Neutrophils, are the most abundant type of granulocytes and are responsible for leading the first response of the immune system response against invaders. Granulocyte-colony stimulating factor (G-CSF) is a glycoprotein that stimulates proliferation of neutrophil progenitor cells and leads to the maturation of neutrophils. monocytes and macrophages are the cells that secrete G-CSF, but it is found that endothelial cells, fibroblasts, and bone marrow stromal cells also secrete the glycoprotein. Expression of G-CSF glycoprotein is complex and has both transcription and post transcription regulation. Two specific types of regulatory elements are present in the 3' untranslated region (3'UTR) of G-CSF mRNA. These elements are referred to as adenylate uridylate-rich elements (AUREs) and stem-loop destabilizing element (SLDE). They have been shown to be destabilizing elements of the G-CSF mRNA. On the other hand, the stability of the mRNA is regulated by p38 mitogen-activated protein kinase (MAPK) and this phosphorylating enzyme has been shown to be linked to the AUREs in the 3'UTR.
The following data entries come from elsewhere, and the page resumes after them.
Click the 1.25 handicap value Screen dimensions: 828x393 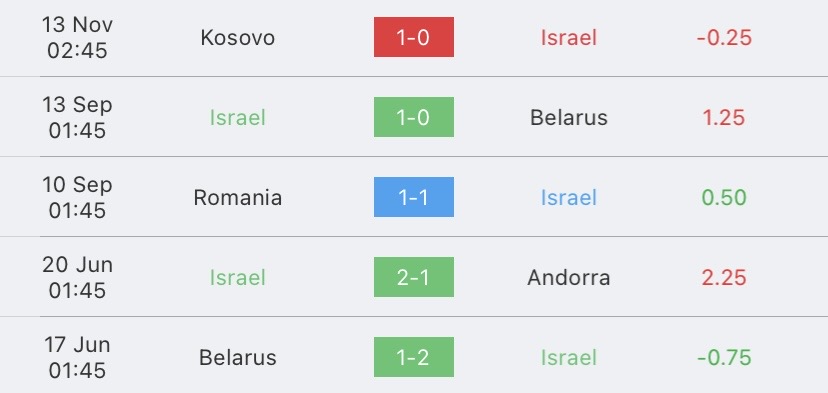pyautogui.click(x=724, y=117)
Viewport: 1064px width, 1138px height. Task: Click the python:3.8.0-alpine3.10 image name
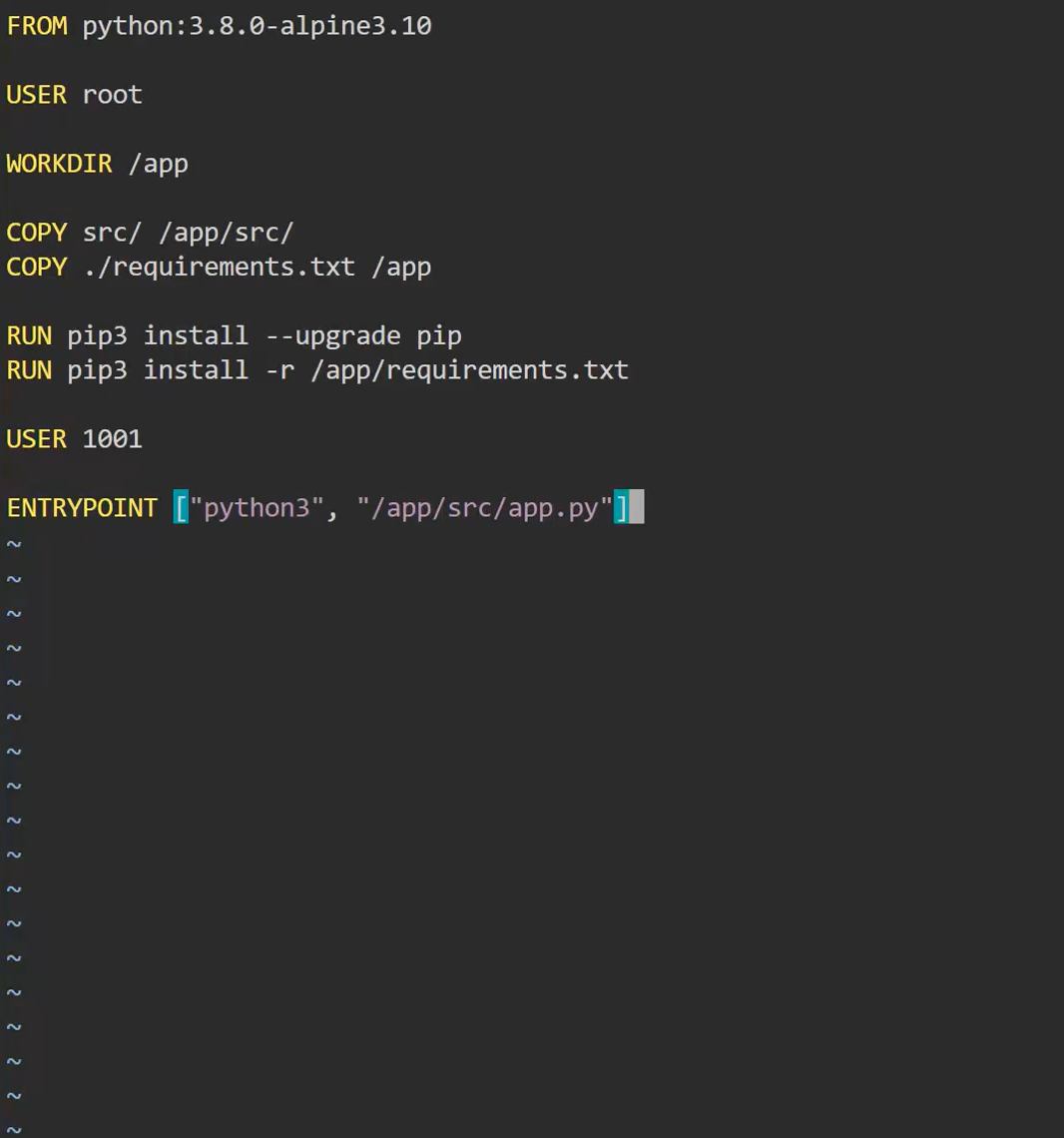pyautogui.click(x=257, y=26)
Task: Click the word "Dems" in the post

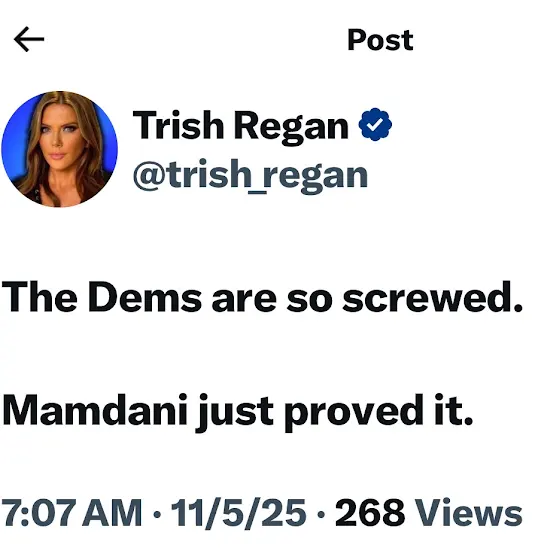Action: 145,297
SB203580 specifically inhibits the catalytic activity of p38 MAPK by competitively binding to the active site where ATP is supposed to bind and is used to probe the role of p38 MAPK in cells. SB203580 amplified the lipopolysaccharide-induced increase in the G-CSF mRNA levels in mouse bone marrow-derived macrophages and in THP-1 human macrophages. By displaying that the decay of G-CSF mRNA, in the presence of actinomycin D, was slower in SB203580-treated cells. SB203580 increased the stability of G-CSF mRNA. SLDE is essential for the SB203580-induced increase in the stability of mRNA.